Криспенховен все еще стоял возле умывальника, рассеянно мыл руки и слушал болтовню, каждую перемену все те же разговоры, с первого дня,

что он здесь. На большом столе, за которым проходили педсоветы, красовался попугай, чучело попугая — единственный немой, кроме него и Грёневольда, который, облокотившись о перила балкона, стоял под лучами бледного мартовского солнца. Криспенховен смотрел на попугая, слушал болтовню и рассеянно мыл руки, пока они не стали ему противны, эти мягкие, белые руки. В дверь постучали — трижды и громко. Криспенховен локтем открыл дверь, и Курафейский спросил:

— Можно мне с вами поговорить?

— Что случилось? — спросил Криспенховен, но в коридоре, заполненном испарениями от висящих рядами пальто и мастики, он все понял.

— Единица по немецкому! Теперь мне крышка. Словно гром среди ясного неба. Я ничего не понимаю.

— Зайдем в химический кабинет, там пусто.

Они сели рядом на скамью в маленьком чистом амфитеатре. Криспенховен поискал в кармане спички и стал прочищать свою трубку.

— Ты чем-нибудь разозлил господина доктора Немитца? — спросил он.

— Нет, точно нет.

— Откуда же взялась единица за устный ответ?

— Это было вот как, господин Криспенховен: на каждом уроке немецкого каждый ученик должен прочитать наизусть какое-нибудь современное стихотворение — «стихотворение дня». Примерно три недели назад была моя очередь, я подыскал один стишок, он назывался «Антипоэзия». Мне это стихотворение тогда показалось ужасно смешным, классу тоже; мы так ржали! Но доктор Немитц сказал, что я пролетарий, который ничего не смыслит в современном искусстве, и мне надо было оставаться там, по ту сторону зональной границы. Социалистический реализм — как раз то, что нужно для пролетария. А потом поставил мне единицу.
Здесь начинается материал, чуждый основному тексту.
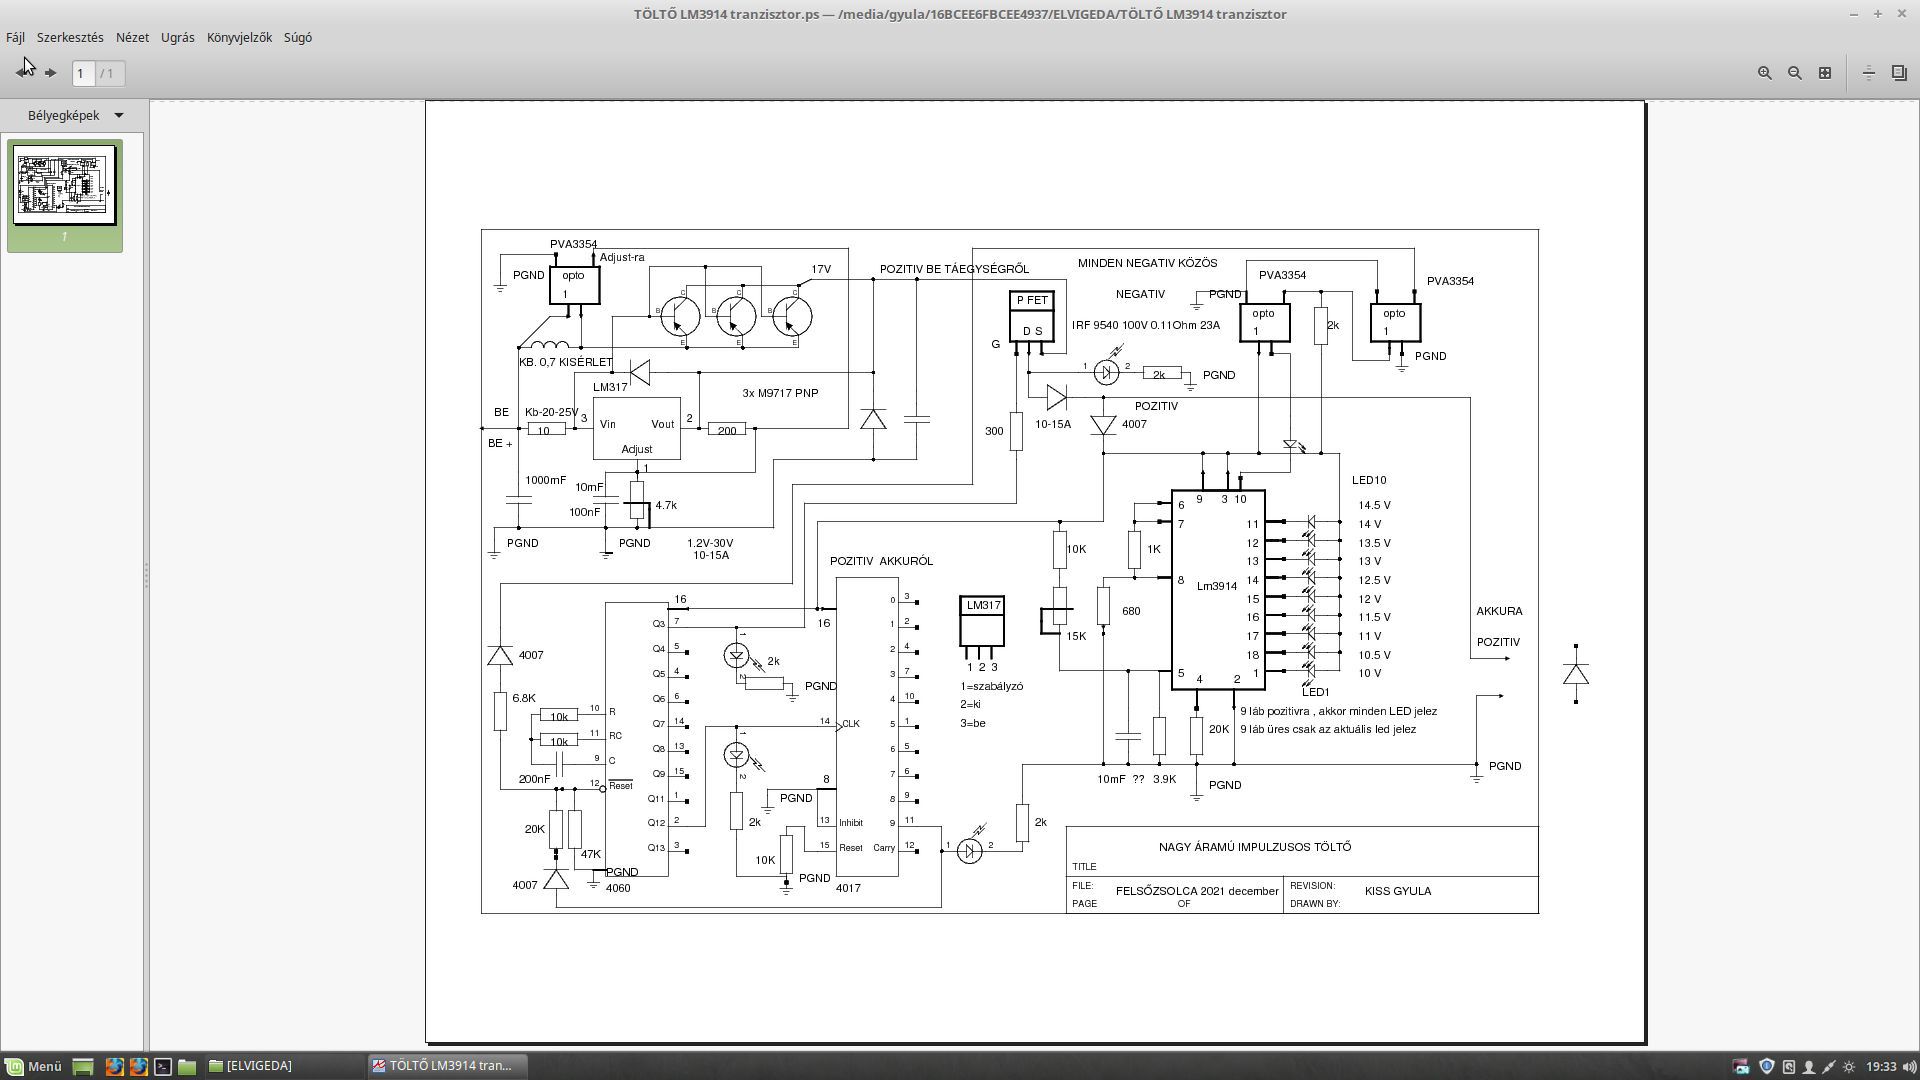Click the brightness sun tray icon
Screen dimensions: 1920x1080
point(1849,1066)
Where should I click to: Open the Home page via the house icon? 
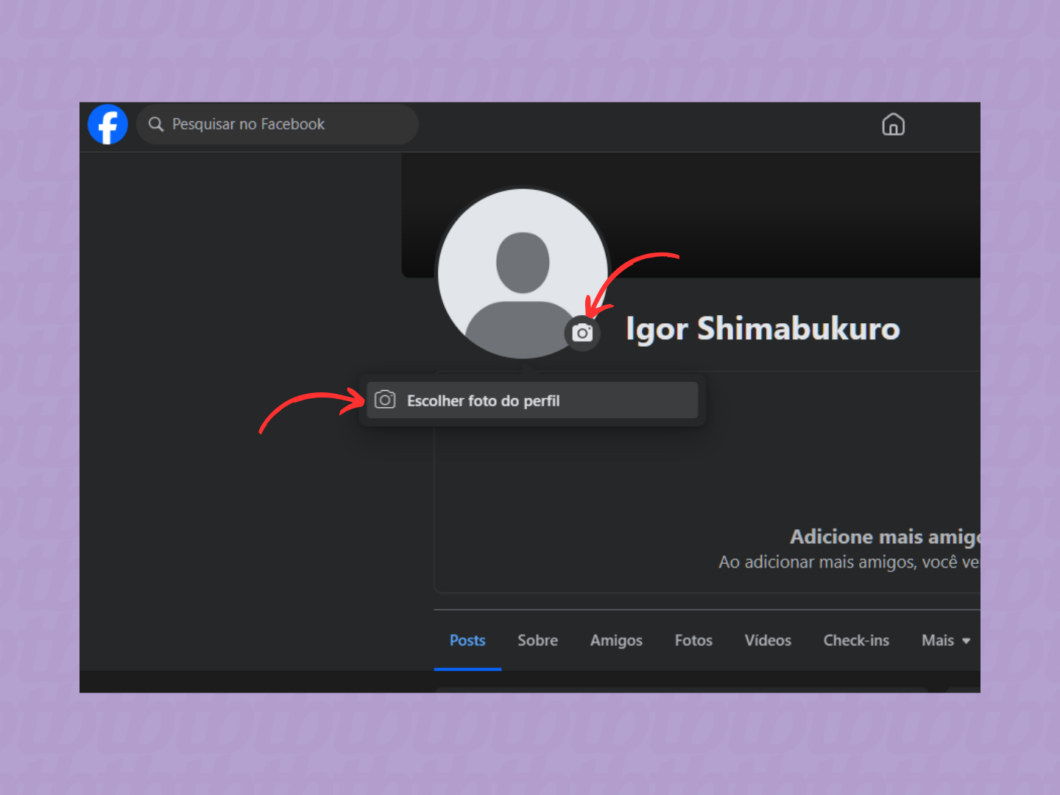[893, 124]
— А до этого ты в чем-нибудь провинился?

— В последней четверти ни разу.

— Сколько времени ты уже здесь?

— Два года. Наверное, мне действительно было лучше остаться там!

— Ну, ну, не выплескивай с водой и ребенка. Ты это стихотворение еще помнишь?

— Только начало:

Зачем ты завиваешь волосики, воло-о-сики,

Раз, два, три, да, да, воло-о-сики,

Если ты любишь другого?

— Н-да, — сказал Криспенховен. — Тут бы я тоже посмеялся вместе с вами. Я ведь тоже ничего не понимаю в современном искусстве. Но почему ты выбрал именно это стихотворение?

— Оно мне показалось дико смешным! Большинство выискивает стишки такого сорта. Но Немитц хочет, чтобы мы относились к этому чертовски серьезно. Мне кажется, это совсем неправильно. Но класс теперь делает все, что хочет Немитц. Большинство потому, что не могут позволить себе роскошь иметь кол. Некоторые потому, что думают, раз их родичи дома не очень-то современны, то им положено быть современными вдвойне. А знают в этом толк от силы двое-трое.

— Ты не в их числе?

— Нет, чтоб я сдох. Извините. Стихи, которые мы учили там, мне, правда, тоже не нравились.

Кто открыл Колумбово яйцо?

Конечно, партия, а не одно лицо, —

и так далее, но это хоть было понятно!

— Вы еще должны делать доклады до педсовета?

— На каждом уроке кто-нибудь должен выступить с докладом.

— Ну, вызовись как-нибудь сам.

— Сам?

— Ты понимаешь, о чем я говорю.

— Если доктор Немитц решил выставить мне двойку, он меня больше не вызовет. Это все знают.

— И все-таки попробуй. На каждом уроке проси тебя вызывать. И готовься к урокам немецкого по крайней мере в три раза лучше, чем к математике, понял?